To do: Please give the records below back in full, exactly as shown.

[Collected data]
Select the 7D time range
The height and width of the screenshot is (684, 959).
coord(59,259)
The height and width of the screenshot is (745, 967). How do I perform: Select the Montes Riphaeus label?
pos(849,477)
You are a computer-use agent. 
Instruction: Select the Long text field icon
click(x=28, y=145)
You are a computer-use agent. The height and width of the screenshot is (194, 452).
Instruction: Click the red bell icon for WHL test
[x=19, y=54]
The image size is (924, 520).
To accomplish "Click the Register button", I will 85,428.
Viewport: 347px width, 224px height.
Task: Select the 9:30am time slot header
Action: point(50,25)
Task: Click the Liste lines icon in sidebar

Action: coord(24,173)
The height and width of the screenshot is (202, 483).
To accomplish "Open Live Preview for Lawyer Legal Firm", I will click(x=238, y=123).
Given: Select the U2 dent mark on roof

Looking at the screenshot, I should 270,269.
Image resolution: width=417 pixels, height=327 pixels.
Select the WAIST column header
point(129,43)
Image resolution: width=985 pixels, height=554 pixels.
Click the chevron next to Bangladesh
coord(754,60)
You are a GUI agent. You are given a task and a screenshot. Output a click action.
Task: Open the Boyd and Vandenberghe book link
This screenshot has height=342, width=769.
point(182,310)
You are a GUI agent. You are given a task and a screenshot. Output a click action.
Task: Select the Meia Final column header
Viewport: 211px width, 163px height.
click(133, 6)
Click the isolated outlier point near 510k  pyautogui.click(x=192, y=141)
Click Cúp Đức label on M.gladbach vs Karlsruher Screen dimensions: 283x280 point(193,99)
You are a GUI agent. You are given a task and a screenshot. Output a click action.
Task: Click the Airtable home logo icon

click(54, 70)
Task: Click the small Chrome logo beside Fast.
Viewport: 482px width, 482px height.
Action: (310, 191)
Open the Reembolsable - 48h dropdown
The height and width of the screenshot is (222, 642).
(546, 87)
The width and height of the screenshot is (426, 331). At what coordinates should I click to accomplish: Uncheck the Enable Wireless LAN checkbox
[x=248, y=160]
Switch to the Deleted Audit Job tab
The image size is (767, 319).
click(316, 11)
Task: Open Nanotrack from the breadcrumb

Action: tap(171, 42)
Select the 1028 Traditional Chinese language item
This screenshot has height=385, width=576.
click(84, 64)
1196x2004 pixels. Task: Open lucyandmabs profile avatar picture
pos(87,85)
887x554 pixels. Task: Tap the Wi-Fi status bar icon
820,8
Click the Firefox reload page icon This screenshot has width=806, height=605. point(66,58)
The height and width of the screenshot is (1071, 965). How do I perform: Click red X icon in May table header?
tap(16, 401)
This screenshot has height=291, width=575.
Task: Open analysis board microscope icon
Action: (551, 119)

Solved problem:
Select the 7D time range
The height and width of the screenshot is (684, 959).
coord(59,259)
The height and width of the screenshot is (745, 967). How do I perform: Select the Montes Riphaeus label?
pos(849,477)
You are a computer-use agent. 
Instruction: Select the Long text field icon
click(x=28, y=145)
You are a computer-use agent. The height and width of the screenshot is (194, 452).
Instruction: Click the red bell icon for WHL test
[x=19, y=54]
The image size is (924, 520).
To accomplish "Click the Register button", I will 85,428.
Viewport: 347px width, 224px height.
Task: Select the 9:30am time slot header
Action: point(50,25)
Task: Click the Liste lines icon in sidebar

Action: coord(24,173)
The height and width of the screenshot is (202, 483).
To accomplish "Open Live Preview for Lawyer Legal Firm", I will click(x=238, y=123).
Given: Select the U2 dent mark on roof

Looking at the screenshot, I should 270,269.
Image resolution: width=417 pixels, height=327 pixels.
Select the WAIST column header
point(129,43)
Image resolution: width=985 pixels, height=554 pixels.
Click the chevron next to Bangladesh
coord(754,60)
You are a GUI agent. You are given a task and a screenshot. Output a click action.
Task: Open the Boyd and Vandenberghe book link
This screenshot has height=342, width=769.
point(182,310)
You are a GUI agent. You are given a task and a screenshot. Output a click action.
Task: Select the Meia Final column header
Viewport: 211px width, 163px height.
click(133, 6)
Click the isolated outlier point near 510k  pyautogui.click(x=192, y=141)
Click Cúp Đức label on M.gladbach vs Karlsruher Screen dimensions: 283x280 point(193,99)
You are a GUI agent. You are given a task and a screenshot. Output a click action.
Task: Click the Airtable home logo icon

click(54, 70)
Task: Click the small Chrome logo beside Fast.
Viewport: 482px width, 482px height.
Action: (310, 191)
Open the Reembolsable - 48h dropdown
The height and width of the screenshot is (222, 642).
(546, 87)
The width and height of the screenshot is (426, 331). At what coordinates should I click to accomplish: Uncheck the Enable Wireless LAN checkbox
[x=248, y=160]
Switch to the Deleted Audit Job tab
The image size is (767, 319).
click(316, 11)
Task: Open Nanotrack from the breadcrumb

Action: tap(171, 42)
Select the 1028 Traditional Chinese language item
This screenshot has height=385, width=576.
click(84, 64)
1196x2004 pixels. Task: Open lucyandmabs profile avatar picture
pos(87,85)
887x554 pixels. Task: Tap the Wi-Fi status bar icon
820,8
Click the Firefox reload page icon This screenshot has width=806, height=605. point(66,58)
The height and width of the screenshot is (1071, 965). How do I perform: Click red X icon in May table header?
tap(16, 401)
This screenshot has height=291, width=575.
Task: Open analysis board microscope icon
Action: (551, 119)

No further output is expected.